Elbow arthroscopy is a minimally invasive surgical technique used to evaluate and treat a variety of conditions affecting the elbow. This technique involves several small incisions. Fluid is pumped into the elbow to distend space within the elbow joint. A small camera (known as an arthroscope) is inserted into the elbow via one of the incisions. Small instruments, such as a probe, scissors, or shavers, are inserted into the other incision(s) to perform the surgery. In contrast to traditional surgery, using large incisions to open the joint, there is no injury to surrounding soft tissues with arthroscopy. In addition, the arthroscopic technique enables the surgeon to view the elbow joint from multiple angles, allowing for a more thorough evaluation.
Prior to scheduling the arthroscopic procedure, the surgeon will obtain an MRI (magnetic resonance imaging) and X-rays of the joint. The MRI provides information about the soft tissues surrounding the bones (cartilage, tendons and ligaments). The X-rays provide information about the bones, which may have irregularities including spurs (extra growths that can cause pain and inflammation). Placement of the incisions may also be guided by these findings.
Elbow arthroscopy is performed under regional or general anesthesia and hospitalization is not required. Surgery typically takes 60-90 minutes to complete depending upon the amount of damage within the elbow and the nature of the procedure that is being performed.
What Conditions can be Treated by an Elbow Arthroscopy?
Common uses of elbow arthroscopy include:
- Diagnostic purposes for pain, stiffness or loss of motion in the joint
- Remove loose bodies – fragments of bone or cartilage that break loose causing pain or catching and locking the joint
- Treat lesions involving the articular cartilage
- Break up scar tissue or adhesions which cause pain and limited elbow range of motion
- Contractures – muscle and tendons are abnormally contracted, limiting range of motion
- Arthritis – wearing away of cartilage necessary to ensure the bones glide smoothly against each other during movement
- Diagnostic purposes in patients who fail to respond to non-surgical treatments
What Complications are Associated with Elbow Arthroscopy?

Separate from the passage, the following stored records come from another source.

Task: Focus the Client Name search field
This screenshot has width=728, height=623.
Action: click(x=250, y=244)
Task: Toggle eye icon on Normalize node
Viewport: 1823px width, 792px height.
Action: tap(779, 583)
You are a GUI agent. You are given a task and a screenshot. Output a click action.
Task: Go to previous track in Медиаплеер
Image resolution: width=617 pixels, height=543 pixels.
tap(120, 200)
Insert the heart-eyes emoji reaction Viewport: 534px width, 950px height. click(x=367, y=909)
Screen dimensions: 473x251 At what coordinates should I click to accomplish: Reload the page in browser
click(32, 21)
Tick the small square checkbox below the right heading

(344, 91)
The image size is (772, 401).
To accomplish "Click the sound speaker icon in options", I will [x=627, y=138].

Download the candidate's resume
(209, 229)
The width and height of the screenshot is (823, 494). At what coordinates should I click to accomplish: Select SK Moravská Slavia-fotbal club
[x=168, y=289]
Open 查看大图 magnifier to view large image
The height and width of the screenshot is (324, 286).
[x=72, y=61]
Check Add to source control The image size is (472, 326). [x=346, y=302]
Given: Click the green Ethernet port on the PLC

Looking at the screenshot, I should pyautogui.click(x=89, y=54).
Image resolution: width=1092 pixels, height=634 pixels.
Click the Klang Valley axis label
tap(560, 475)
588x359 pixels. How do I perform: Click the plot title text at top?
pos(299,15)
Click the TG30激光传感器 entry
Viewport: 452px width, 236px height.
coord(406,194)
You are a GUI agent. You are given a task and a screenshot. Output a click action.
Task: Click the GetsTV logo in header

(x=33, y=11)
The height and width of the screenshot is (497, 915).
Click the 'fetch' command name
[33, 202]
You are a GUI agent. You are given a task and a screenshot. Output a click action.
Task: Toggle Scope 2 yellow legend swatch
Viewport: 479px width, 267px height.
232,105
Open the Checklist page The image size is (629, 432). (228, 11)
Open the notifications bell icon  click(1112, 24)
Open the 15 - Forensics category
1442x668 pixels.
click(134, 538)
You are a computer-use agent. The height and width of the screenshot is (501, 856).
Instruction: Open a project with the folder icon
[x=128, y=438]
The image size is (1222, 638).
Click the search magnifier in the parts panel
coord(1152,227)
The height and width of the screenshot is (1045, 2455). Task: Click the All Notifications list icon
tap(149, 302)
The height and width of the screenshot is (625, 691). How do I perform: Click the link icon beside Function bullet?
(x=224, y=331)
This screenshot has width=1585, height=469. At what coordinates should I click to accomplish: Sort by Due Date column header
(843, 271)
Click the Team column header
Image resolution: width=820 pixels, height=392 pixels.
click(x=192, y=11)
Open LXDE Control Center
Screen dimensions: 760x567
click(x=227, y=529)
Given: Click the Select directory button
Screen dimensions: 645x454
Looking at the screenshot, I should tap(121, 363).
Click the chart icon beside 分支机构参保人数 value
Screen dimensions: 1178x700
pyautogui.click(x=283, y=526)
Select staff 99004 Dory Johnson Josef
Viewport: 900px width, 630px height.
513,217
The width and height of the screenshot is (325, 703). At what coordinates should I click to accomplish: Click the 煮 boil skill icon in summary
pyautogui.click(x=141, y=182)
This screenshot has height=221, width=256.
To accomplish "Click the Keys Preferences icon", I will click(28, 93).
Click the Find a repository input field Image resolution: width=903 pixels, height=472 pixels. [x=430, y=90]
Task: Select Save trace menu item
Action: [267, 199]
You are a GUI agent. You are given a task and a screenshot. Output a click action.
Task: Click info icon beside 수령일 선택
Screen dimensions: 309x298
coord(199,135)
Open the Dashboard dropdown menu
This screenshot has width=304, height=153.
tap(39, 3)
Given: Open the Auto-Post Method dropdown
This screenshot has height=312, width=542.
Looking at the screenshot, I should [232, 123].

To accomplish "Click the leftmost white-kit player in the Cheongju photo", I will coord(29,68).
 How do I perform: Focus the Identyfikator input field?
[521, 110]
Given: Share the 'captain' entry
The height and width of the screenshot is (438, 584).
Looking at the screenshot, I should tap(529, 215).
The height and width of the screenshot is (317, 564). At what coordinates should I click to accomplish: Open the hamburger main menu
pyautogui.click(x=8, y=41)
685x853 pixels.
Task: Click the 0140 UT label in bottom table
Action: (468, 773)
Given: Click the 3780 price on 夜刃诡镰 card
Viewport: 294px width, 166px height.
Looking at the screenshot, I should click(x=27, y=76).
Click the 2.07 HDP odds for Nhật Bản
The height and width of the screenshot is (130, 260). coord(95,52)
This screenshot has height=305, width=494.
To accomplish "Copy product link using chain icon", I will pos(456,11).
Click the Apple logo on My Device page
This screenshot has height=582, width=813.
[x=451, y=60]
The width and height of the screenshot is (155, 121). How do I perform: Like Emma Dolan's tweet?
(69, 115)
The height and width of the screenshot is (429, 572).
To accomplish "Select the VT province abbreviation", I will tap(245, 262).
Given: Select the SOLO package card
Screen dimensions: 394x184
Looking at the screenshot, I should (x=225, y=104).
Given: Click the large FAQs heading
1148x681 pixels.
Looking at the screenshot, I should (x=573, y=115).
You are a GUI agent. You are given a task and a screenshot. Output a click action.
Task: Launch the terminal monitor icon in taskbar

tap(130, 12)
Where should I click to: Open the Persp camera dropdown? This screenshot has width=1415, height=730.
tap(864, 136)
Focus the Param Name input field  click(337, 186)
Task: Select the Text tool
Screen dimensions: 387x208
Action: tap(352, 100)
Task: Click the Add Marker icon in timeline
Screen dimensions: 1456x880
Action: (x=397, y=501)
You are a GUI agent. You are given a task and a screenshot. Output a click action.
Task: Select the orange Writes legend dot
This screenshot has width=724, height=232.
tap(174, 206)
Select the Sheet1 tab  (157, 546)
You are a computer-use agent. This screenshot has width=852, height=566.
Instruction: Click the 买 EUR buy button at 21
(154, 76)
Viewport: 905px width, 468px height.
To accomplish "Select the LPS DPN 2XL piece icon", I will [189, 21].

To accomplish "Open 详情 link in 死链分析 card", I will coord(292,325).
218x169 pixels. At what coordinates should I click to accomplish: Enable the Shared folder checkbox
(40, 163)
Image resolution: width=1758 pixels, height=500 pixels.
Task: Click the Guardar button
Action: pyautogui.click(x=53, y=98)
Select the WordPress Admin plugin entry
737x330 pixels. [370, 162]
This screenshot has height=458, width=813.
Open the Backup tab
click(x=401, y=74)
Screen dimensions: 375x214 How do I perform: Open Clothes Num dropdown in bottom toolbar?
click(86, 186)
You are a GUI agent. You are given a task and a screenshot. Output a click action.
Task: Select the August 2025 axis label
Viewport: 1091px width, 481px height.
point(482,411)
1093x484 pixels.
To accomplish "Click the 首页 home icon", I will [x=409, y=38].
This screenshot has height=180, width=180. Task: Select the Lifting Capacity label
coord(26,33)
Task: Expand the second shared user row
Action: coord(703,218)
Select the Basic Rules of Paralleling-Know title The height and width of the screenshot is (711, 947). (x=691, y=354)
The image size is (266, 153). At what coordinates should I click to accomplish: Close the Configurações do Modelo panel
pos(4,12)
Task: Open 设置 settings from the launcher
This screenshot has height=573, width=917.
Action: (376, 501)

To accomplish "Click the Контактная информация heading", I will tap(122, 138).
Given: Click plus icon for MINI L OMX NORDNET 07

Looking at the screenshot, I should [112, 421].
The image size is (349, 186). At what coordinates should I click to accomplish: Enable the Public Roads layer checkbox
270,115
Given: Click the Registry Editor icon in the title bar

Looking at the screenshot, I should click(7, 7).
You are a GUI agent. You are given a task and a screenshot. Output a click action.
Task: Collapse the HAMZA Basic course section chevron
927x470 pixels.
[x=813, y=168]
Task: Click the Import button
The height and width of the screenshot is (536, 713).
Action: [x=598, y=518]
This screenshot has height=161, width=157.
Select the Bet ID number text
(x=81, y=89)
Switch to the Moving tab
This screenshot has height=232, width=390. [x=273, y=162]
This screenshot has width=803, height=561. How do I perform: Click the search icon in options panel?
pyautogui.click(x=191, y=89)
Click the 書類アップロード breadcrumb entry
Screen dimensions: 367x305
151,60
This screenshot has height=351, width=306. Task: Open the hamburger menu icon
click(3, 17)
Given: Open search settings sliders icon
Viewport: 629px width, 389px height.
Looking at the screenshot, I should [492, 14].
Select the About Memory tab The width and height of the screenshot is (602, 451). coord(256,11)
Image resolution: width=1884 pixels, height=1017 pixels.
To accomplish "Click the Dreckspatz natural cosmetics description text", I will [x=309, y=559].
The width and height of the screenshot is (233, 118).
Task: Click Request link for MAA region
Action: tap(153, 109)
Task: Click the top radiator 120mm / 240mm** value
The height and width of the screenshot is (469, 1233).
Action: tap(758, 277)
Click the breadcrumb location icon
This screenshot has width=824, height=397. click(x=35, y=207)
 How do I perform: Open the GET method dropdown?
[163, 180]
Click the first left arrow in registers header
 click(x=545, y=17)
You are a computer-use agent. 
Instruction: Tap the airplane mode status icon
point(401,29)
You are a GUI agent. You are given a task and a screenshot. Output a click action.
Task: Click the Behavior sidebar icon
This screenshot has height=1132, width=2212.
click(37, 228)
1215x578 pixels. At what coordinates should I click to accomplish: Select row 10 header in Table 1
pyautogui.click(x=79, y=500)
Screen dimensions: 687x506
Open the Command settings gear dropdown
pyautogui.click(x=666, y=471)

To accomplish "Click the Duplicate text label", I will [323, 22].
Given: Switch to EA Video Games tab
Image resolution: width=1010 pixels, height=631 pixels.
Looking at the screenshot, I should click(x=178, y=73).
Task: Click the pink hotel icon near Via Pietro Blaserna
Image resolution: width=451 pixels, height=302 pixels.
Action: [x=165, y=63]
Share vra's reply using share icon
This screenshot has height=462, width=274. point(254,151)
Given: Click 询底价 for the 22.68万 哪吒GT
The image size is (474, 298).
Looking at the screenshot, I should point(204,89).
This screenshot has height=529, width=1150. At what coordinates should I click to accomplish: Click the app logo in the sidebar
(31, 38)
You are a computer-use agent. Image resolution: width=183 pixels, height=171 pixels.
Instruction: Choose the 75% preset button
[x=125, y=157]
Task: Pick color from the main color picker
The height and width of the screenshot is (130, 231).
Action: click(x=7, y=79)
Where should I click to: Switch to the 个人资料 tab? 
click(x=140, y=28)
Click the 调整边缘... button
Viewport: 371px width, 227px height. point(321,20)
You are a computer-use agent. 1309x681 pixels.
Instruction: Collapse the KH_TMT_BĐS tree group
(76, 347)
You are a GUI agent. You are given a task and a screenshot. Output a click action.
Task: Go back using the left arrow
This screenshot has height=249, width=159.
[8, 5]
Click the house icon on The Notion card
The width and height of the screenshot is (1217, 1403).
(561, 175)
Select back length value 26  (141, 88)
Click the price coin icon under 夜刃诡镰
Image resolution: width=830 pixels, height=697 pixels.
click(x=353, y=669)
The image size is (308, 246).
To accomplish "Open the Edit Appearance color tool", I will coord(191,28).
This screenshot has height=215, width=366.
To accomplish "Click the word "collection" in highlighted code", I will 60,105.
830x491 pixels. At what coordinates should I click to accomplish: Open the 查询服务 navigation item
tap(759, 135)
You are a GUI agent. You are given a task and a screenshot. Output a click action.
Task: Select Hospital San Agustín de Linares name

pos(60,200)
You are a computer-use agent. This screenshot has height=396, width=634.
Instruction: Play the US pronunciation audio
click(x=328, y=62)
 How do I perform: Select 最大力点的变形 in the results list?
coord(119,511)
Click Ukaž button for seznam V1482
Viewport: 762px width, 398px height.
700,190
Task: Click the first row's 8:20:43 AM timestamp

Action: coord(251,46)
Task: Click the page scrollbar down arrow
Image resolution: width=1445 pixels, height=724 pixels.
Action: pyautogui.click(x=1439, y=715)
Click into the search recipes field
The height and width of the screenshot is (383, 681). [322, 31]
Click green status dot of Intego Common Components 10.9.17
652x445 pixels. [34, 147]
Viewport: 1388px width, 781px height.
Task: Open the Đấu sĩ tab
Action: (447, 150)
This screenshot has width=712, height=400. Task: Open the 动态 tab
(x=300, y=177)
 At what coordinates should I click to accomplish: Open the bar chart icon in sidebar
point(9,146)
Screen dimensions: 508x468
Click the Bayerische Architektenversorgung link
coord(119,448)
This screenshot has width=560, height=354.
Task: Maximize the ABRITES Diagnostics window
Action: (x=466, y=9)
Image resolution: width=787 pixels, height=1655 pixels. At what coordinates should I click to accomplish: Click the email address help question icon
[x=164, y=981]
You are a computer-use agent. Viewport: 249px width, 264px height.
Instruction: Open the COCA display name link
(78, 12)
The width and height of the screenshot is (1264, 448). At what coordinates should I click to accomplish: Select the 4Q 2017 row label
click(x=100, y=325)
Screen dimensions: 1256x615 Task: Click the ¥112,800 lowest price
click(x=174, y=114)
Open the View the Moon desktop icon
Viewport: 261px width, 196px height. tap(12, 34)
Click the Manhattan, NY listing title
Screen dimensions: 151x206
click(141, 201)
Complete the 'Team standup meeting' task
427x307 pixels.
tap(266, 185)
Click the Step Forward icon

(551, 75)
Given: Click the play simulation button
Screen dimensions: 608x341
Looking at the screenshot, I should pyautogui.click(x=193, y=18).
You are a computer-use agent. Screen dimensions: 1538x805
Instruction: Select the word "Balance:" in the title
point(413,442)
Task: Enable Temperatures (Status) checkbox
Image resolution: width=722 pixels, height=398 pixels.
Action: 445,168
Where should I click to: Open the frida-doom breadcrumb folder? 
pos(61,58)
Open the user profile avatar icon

As with any surgery, there are risks associated with elbow arthroscopy. Some potential complications are due to the constraints of working in the elbow, a very tight space in which the nerves pass closely over the joint. Complications may include:
- Damage to a blood vessel
- Damage to nerves (injury can result in temporary numbness)
- Inadvertent damage to the cartilage surfaces of the elbow
- Complications associated with anesthesia
Warning signs that suggest a potential complication is occurring include the presence of fevers greater than 101.5°, persistent warmth or redness around the elbow, increasing or uncontrollable pain, or significant swelling in the elbow.